~ Part 33. Tersindir ~

28 4 0
                                    


Malam ini Keisya dan Indra resmi menginap di rumah mami-papinya Keisya. Namun, meskipun keduanya sama-sama menginap di sana. Tetap saja keduanya saling diam malah saling sindir pula. Geisya dan William bertatapan, sembari menaruh curiga pada putri dan juga menantunya. 

"Kalian berdua ini tidak bosan apa bertengkar terus, saling sindir kayak gitu. Mami nggak tahu mau kasih komentar kayak apa. Bingung," tukas Geisya.

Jangankan Geisya bahkan William pun sama sekali tidak memahami permasalahan utama keduanya sampai seperti ini apa. Mereka berdua yang baru saja pulang dari luar telah mendapati putri dan menantunya berdebat di depan rumah. 

"Mami! Pernah, nggak? Mami itu cemburu sama mantan pacar Papi atau … mungkin misalkan Mami pergoki Papi lagi ngobrol berduaan di rumah sama mantannya, sedangkan Mami baru pulang. Tanggapan sebagai seorang perempuan gimana, sih?" 

Kini Geisya tak perlu lagi bertanya bagaimana masalah selengkapnya. Mendengar kalimat pertanyaan yang mana ia sudah dapat menebak bila putrinya menaruh rasa cemburu pada sang suami, sehingga menyebabkan saling sindir dan membahas seputar masa lalu papinya dulu seperti apa. 

Seorang pelayan datang membawakan empat gelas minuman dan juga beberapa aneka camilan. Geisya—-selaku tuan rumah pun tak lupa mengucapkan terima kasih begitupun dengan menantunya. 

"Mami pikir kamu sudah berubah, Kei. Rupanya manja kamu, cemburuan kamu yang terlalu berlebihan dan apa-apa selalu mengandalkan orang tua masih saja ada pada dirimu. Hem," Geisya, maminya Keisya menghela napas panjang sebelum melanjutkan kata-katanya. 

Namanya juga sebuah rumah tangga.
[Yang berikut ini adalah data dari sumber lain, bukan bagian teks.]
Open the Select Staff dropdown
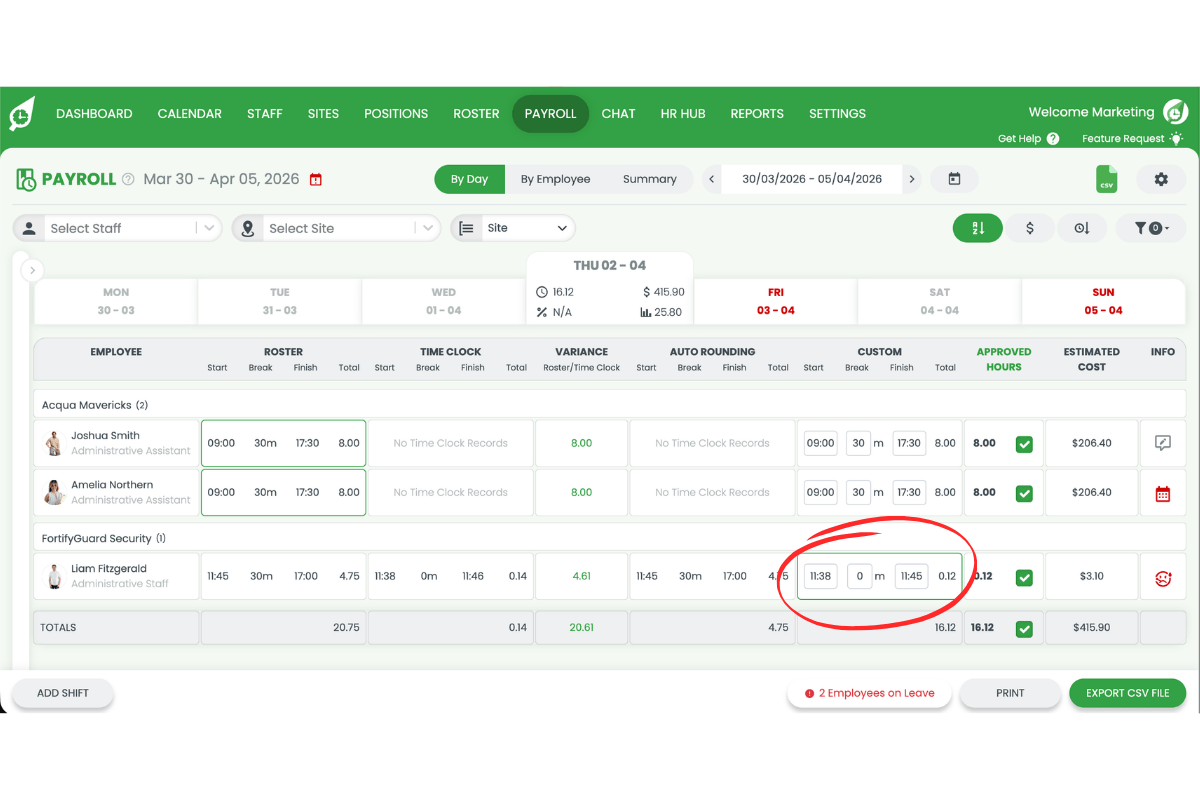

Kehidupan tak selamanya berjalan mulus. Terkadang bagi mereka yang baru memulai suatu hubungan seperti sepasang suami istri dan mereka mengalami masalah hal kecil. Yang tak biasa justru akan menganggap luar biasa. Contohnya Keisya sekarang.

"Mami kok gitu, sih?" Keisya tampaknya mulai tak nyaman saat maminya membahas seputar sifat dan sikap manjanya. "Mi! Emang sal—-"

"Mohon maaf memotong. Cuma apa yang Mami tadi katakan semua tidak benar, Mi. Keisya justru sudah banyak berubah sekarang. Semua tidak seperti dulu lagi, walau kadang-kadang dia masih suka manja padaku, ya nggak masalah. Namanya juga istri lagi hamil, pasti ingin sekali mendapat kasih sayang yang banyak." Indra membantah semua tudingan mertuanya dan demi sang istri ia rela melakukan apa saja.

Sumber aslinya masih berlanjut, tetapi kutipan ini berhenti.